**EXTRACTED INFORMATION**
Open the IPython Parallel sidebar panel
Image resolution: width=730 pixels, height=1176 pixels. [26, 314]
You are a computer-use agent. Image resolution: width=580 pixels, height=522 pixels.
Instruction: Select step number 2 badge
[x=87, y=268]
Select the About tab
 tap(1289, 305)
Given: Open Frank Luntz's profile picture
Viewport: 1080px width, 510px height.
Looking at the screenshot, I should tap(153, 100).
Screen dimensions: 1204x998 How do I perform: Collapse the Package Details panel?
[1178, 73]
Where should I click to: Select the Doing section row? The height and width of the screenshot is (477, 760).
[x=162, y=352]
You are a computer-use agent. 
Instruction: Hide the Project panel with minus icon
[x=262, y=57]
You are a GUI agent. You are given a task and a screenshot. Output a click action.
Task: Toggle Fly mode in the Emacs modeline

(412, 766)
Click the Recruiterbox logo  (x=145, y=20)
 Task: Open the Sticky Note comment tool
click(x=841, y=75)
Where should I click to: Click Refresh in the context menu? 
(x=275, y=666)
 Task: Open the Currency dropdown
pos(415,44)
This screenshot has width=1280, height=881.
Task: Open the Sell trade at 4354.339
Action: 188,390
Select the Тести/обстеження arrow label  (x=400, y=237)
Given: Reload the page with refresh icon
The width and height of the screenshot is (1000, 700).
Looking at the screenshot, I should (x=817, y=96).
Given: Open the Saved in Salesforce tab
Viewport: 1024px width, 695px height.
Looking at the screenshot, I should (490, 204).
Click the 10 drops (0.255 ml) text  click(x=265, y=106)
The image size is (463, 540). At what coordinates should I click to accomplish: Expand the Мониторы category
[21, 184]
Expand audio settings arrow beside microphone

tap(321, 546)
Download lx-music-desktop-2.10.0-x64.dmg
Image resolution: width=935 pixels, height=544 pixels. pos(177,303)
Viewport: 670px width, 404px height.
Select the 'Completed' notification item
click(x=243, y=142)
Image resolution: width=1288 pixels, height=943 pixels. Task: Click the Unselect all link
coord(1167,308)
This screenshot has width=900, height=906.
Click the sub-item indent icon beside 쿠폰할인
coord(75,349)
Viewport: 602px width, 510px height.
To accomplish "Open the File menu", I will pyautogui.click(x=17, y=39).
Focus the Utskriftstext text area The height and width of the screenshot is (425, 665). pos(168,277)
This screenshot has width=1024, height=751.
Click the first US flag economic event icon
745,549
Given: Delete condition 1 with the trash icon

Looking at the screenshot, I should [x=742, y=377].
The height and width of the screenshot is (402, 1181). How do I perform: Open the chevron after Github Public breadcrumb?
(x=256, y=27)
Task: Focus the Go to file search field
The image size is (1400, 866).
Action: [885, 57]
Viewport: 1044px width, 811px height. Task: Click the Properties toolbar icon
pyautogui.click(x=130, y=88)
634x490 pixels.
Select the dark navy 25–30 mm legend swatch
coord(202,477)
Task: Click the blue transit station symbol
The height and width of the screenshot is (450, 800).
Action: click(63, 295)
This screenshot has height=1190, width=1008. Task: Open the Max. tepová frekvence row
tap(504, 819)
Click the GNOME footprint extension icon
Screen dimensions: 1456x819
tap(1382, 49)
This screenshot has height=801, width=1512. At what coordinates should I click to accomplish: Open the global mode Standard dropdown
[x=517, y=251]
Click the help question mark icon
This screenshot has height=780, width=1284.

**WRITTEN PROBLEM**
Pick out each line of the listing above that contains the string "agent", treating uppercase and lowercase as different.

**THE RESULT**
You are a computer-use agent. Image resolution: width=580 pixels, height=522 pixels.
You are a computer-use agent. 
You are a GUI agent. You are given a task and a screenshot. Output a click action.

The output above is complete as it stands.